In the mailing list reply about pg_trgm below, list every label in the query plan output that is followed by a colon.

PASSAGE TO READ:

◇ ◇ ◇ ◇ ◇

Re: [pg_trgm] Making similarity(?, ?) < ? use an index

From: Greg Navis <contact(at)gregnavis(dot)com>
To: Artur Zakirov <a(dot)zakirov(at)postgrespro(dot)ru>
Cc: pgsql-general(at)postgresql(dot)org
Subject: Re: [pg_trgm] Making similarity(?, ?) < ? use an index
Date: 2016-06-03 11:24:06
Message-ID: CAA6WWt8hQgKcmtHiQ2XfMMyBP-Em_eUR05eTaH84WgOCx6UVJA@mail.gmail.com
Views: Raw Message | Whole Thread | Download mbox | Resend email
Thread:
Lists: pgsql-general

Artur, thanks for your reply. That's right, `%` does use the index. The
goal of using `similarity(lhs, rhs) >= show_limit()` was to replace
`show_limit()` with a custom, per-query limit. I noticed that the latter
approach does _not_ use the index, hence my question:

grn=# EXPLAIN ANALYZE SELECT * FROM restaurants WHERE city % 'warsw';
QUERY
PLAN
----------------------------------------------------------------------------------------------------------------------------------------------
Bitmap Heap Scan on restaurants (cost=24.28..1319.36 rows=515 width=10)
(actual time=96.081..96.456 rows=400 loops=1)
Recheck Cond: ((city)::text % 'warsw'::text)
Heap Blocks: exact=359
-> Bitmap Index Scan on restaurants_city_gist_trgm_idx
(cost=0.00..24.15 rows=515 width=0) (actual time=96.030..96.030 rows=400
loops=1)
Index Cond: ((city)::text % 'warsw'::text)
Planning time: 0.211 ms
Execution time: 96.528 ms
(7 rows)

◇ ◇ ◇ ◇ ◇

DATA PROVIDED:
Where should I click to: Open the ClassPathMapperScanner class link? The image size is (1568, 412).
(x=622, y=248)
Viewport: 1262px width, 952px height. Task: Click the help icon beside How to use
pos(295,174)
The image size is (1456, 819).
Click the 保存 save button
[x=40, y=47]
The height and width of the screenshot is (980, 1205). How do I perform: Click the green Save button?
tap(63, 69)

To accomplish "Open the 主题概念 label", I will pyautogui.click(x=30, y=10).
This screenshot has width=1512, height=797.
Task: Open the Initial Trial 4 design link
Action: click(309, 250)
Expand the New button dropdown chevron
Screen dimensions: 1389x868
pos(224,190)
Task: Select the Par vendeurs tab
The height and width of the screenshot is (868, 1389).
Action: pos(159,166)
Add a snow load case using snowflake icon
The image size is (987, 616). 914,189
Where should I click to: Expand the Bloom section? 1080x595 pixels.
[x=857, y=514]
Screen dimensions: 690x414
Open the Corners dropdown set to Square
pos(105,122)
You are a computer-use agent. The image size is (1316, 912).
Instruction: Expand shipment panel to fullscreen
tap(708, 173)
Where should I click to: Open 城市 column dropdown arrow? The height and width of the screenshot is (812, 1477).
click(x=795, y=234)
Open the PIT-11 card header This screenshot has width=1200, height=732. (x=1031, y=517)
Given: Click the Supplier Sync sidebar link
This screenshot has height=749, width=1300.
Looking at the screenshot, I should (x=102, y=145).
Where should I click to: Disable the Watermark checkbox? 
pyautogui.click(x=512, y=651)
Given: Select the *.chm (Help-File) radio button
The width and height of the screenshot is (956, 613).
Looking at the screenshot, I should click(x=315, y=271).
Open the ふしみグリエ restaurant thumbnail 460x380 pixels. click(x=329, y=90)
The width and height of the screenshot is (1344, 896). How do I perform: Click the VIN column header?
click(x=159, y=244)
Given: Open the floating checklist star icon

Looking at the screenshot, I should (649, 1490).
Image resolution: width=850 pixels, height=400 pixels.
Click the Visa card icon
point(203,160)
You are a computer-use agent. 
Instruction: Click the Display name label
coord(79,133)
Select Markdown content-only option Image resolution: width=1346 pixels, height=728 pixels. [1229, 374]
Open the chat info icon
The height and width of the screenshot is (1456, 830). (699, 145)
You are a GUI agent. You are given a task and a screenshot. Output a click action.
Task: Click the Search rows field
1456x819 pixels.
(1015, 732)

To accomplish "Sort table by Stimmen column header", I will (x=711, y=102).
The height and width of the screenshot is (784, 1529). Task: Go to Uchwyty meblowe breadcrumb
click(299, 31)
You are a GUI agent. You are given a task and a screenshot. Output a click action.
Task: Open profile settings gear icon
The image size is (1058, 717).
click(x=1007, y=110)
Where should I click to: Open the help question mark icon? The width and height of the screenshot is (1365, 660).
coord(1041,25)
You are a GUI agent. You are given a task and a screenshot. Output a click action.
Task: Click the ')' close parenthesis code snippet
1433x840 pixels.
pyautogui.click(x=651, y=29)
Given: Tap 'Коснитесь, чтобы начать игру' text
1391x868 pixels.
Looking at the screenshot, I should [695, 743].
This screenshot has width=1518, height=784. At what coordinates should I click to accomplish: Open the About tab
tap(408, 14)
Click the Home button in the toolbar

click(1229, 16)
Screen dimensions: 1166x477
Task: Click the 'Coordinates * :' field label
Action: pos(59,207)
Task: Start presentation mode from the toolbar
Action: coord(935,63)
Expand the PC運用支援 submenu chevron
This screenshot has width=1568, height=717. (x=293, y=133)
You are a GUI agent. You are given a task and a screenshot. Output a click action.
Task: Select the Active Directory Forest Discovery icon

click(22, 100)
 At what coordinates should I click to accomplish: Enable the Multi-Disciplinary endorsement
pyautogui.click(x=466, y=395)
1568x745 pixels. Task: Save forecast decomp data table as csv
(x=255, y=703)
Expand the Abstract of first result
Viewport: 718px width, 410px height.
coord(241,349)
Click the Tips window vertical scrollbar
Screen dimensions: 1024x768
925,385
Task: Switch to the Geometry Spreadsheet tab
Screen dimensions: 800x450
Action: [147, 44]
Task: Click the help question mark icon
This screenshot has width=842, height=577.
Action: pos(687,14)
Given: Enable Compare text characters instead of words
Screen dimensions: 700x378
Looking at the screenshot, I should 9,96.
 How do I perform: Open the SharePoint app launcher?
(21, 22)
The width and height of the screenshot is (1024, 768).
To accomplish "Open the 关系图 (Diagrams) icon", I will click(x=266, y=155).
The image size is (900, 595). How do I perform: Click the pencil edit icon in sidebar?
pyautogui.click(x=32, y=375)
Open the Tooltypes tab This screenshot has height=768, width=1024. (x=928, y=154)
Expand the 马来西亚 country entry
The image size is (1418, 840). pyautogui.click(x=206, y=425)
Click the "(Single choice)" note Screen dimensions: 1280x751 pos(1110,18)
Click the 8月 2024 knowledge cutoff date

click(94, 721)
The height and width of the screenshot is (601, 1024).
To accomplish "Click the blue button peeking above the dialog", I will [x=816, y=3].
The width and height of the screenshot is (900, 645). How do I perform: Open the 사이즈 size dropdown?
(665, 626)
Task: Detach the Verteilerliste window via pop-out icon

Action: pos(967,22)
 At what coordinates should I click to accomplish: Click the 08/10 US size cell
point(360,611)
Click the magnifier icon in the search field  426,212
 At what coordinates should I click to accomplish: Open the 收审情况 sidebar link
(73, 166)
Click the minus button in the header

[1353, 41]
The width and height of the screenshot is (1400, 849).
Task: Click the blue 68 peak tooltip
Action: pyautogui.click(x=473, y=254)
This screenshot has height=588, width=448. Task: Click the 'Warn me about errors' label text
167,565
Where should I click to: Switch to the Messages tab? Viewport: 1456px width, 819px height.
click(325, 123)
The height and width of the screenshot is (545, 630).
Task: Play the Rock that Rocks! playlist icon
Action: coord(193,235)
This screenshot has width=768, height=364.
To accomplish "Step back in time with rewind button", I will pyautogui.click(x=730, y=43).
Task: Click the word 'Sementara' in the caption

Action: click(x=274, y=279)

◇ ◇ ◇ ◇ ◇

SOLUTION BELOW:
Recheck Cond
Heap Blocks
Index Cond
Planning time
Execution time